I’d come back in a heartbeat just to hear that voice again. I wish I could fill my soul with a passion for something the way this woman has a passion for song. I’d say that this group encapsulates some of the Buddhist teachings. They also meet at the Quaker Friend’s Meeting House on Wednesday for meditation, but you’ll also see a lot of Church of Religious Science leanings with a good portion of Universal Unitarian thrown in. Celebration Circle is definitely in a class of its own and I’m so happy I had the chance to see what it was all about.
What’s Next in 2015?
Everyone has been asking me this question. Half way through this journey, I thought I might try to read all the major religious texts. I even started on several. I read the Qur’an. I’m halfway through “A Course in Miracles.” (I know that’s not necessarily a religious text, but is one everyone should read and study.) I also read a children’s book based on the Hindu religion. Yet, in the end I decided this wasn’t something I could blog about.
I also considered doing a year of Sunday School visits. I was so impressed by the Sunday School session I attended at University Presbyterian in San Antonio, that I wondered if other churches put on the same comprehensive studies as they did.
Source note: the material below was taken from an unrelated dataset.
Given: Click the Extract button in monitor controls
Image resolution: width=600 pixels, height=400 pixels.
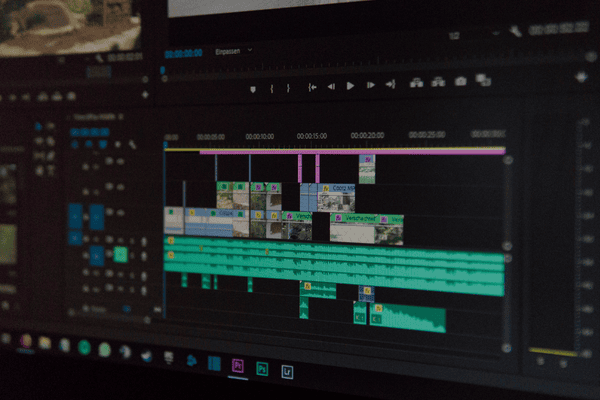Looking at the screenshot, I should click(x=437, y=82).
However, I decided that with all the travel I planned for 2015 that might be problem, as well.
Here’s what I have decided to do.
As I think about the past year, I’d like to continue with a few more blog posts that wrap up the SteepleStretch insights around subjects of particular interests to churches, like offerings, sermons, greetings, and such. I also have one funny blog post that I’d like to write immediately that I wish existed for churches – sort of a Fandango for church services.
In 2015, I will have two focuses and will be blogging about those, but not posting until the end of the year. My personal focus will be on what I call “Transform in 12 Months.” You’ll hear more about that likely at the end of 2015 and I’m truly amazed at how God puts you at the right place at the right time. Today’s service was a celebration of the 2014 SteepleStretch journey and laid out what I need to do in 2015.
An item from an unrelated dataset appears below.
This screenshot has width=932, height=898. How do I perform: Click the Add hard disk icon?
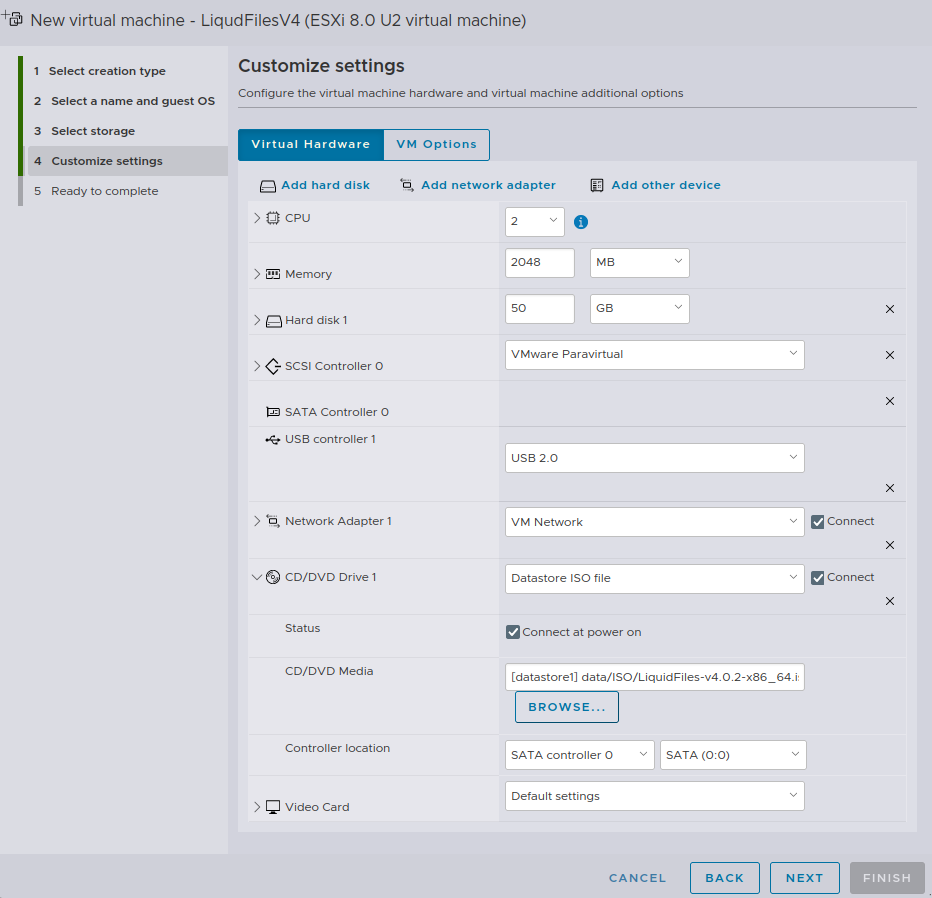click(x=268, y=185)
The last focus will be on reading as many books from the “1001 Books You Need to Read Before You Die” list. My kids have the most wonderful conversations about all the books they’ve read during their time in the International Baccalaureate program and in college. I don’t think any of the three kids ever agree on any one book, so it’s interesting conversation to listen to. Unfortunately, I can’t join the conversation, because I’ve not read the books. This year, I’ll try.
My son Alex said that if I compelted 50 books per year, that it would take me 20 years to finish all 1001 books – that may be longer than I have. So, I’ll just focus on one per week and see where that takes me. I may post these blogs as I finish each book.
A SteepleStretch Retrospect
This has been the most insightful journey I’ve ever traversed. I now feel completely at ease to walk into any church, in any city, any where in the country and feel completely at home worshipping God. I better understand different cultures and appreciate them. I now understand the practices of those who worship differently than I do and can embrace their choice to do so. That’s what it is all about folks.
I’m honored by all the comments you’ve made on the blogs throughout the year; many of those comments enlightened my visits even further. Thank you for sharing this journey with me. I hope you have come away with insights that will bless you on your own journey of worship and oneness.